--- Available data Enclosed Below ---

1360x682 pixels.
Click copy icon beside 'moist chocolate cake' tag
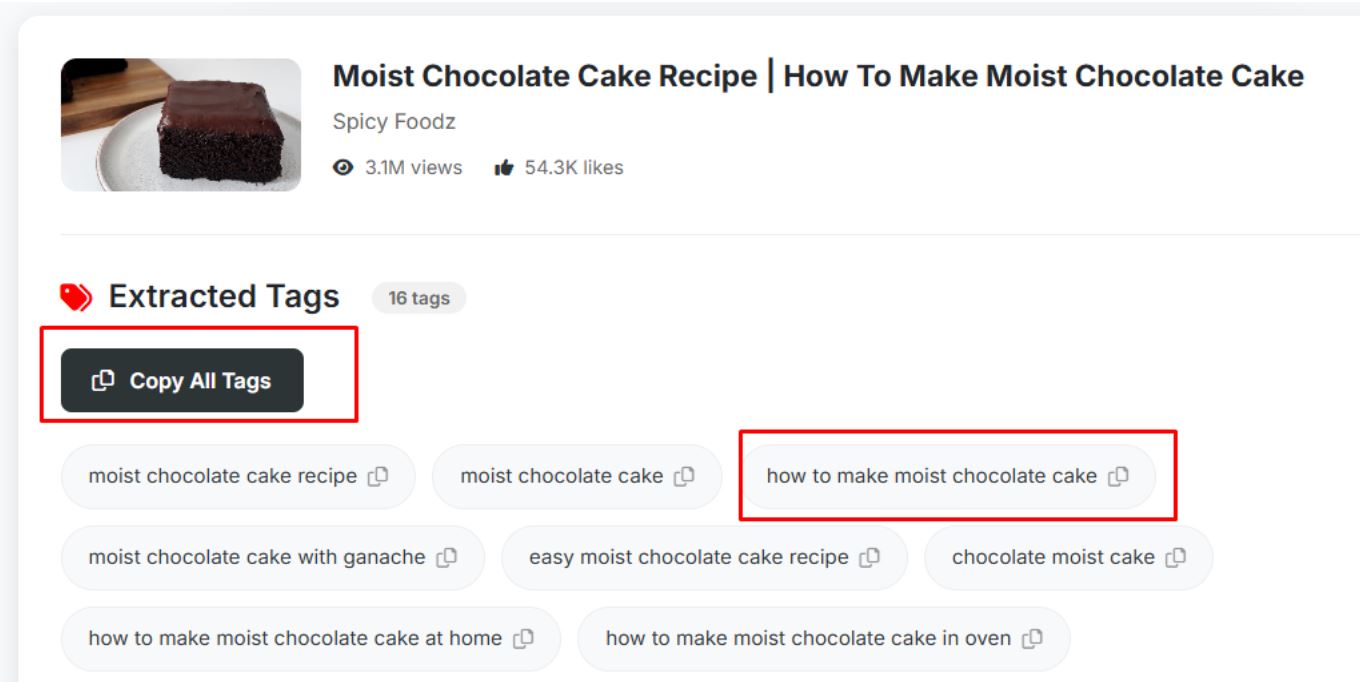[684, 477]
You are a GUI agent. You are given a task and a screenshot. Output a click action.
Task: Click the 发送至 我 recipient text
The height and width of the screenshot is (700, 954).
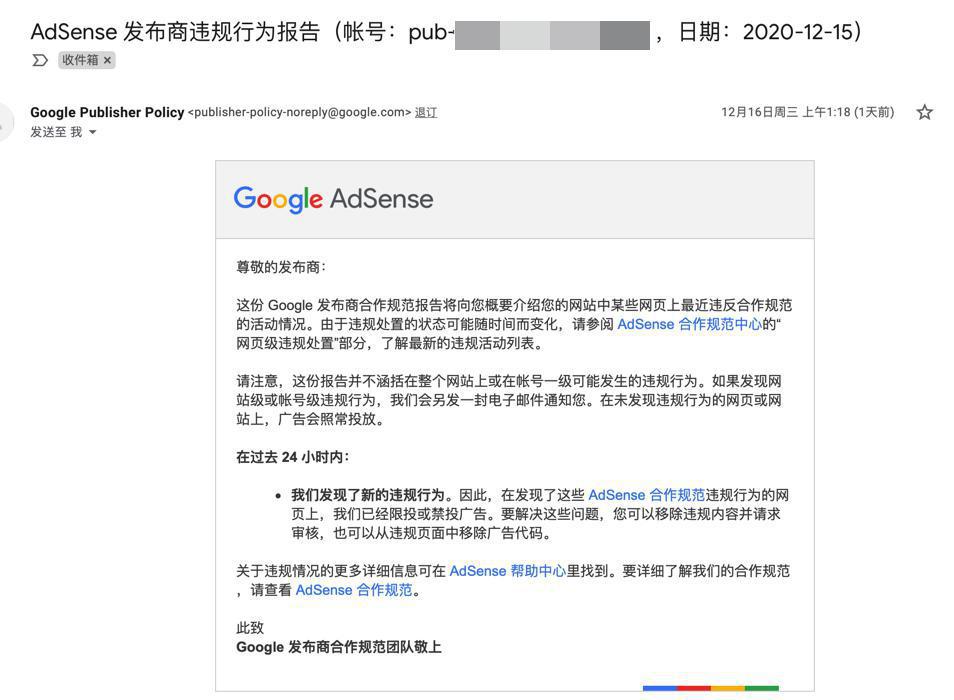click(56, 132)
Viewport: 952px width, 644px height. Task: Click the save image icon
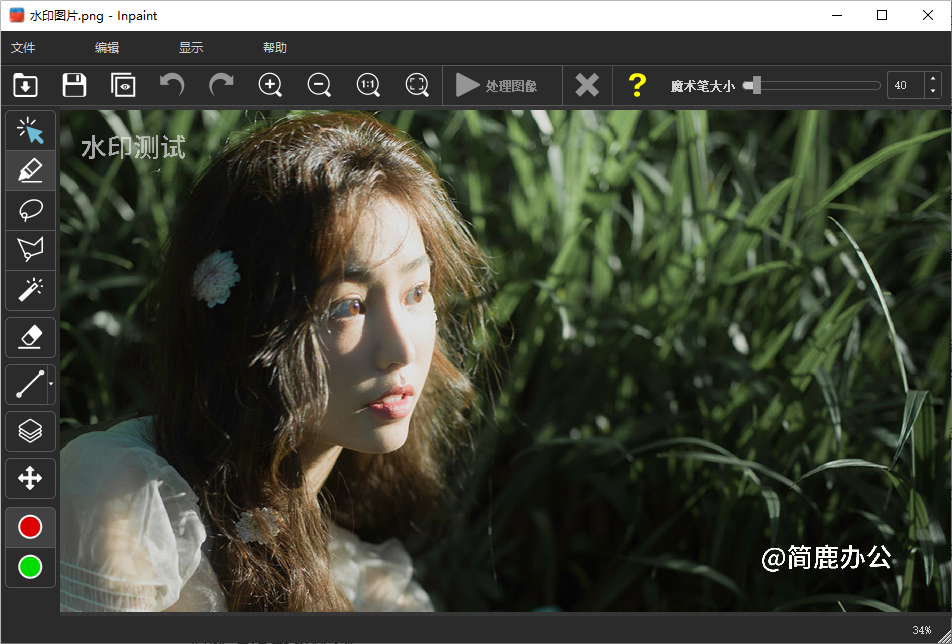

--- End of Enclosed Available data ---
--- Available data Enclosed Below ---

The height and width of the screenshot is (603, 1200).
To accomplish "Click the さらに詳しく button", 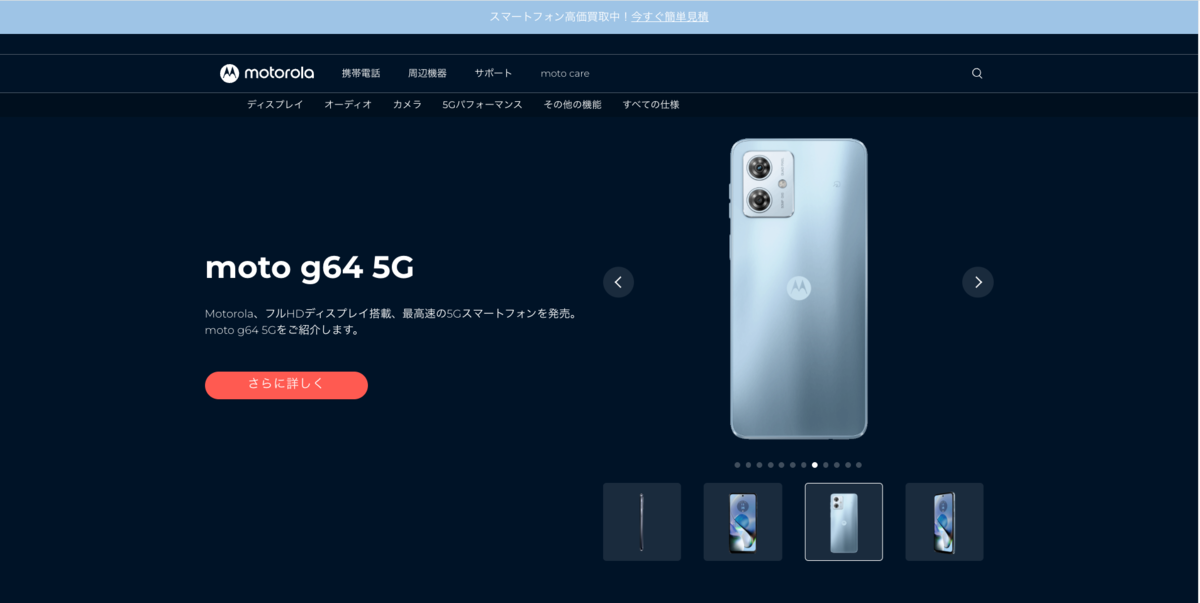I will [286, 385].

--- End of Enclosed Available data ---
--- Available data Enclosed Below ---

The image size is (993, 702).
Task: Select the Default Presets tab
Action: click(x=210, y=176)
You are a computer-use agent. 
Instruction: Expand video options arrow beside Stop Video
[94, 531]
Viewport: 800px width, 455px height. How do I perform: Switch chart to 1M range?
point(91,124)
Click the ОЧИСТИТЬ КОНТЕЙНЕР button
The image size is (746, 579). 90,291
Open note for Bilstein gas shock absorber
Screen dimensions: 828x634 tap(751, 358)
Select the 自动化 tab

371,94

--- End of Enclosed Available data ---

* _Goal of the exercise_: What should come back is an exact copy of the lines above from the line with "The height and width of the screenshot is (700, 954)." to the line with "Viewport: 952px width, 644px", both included, minus the pictures.

* _Task response_:
The height and width of the screenshot is (700, 954).
click(56, 132)
Viewport: 952px width, 644px height. Task: Click the save image icon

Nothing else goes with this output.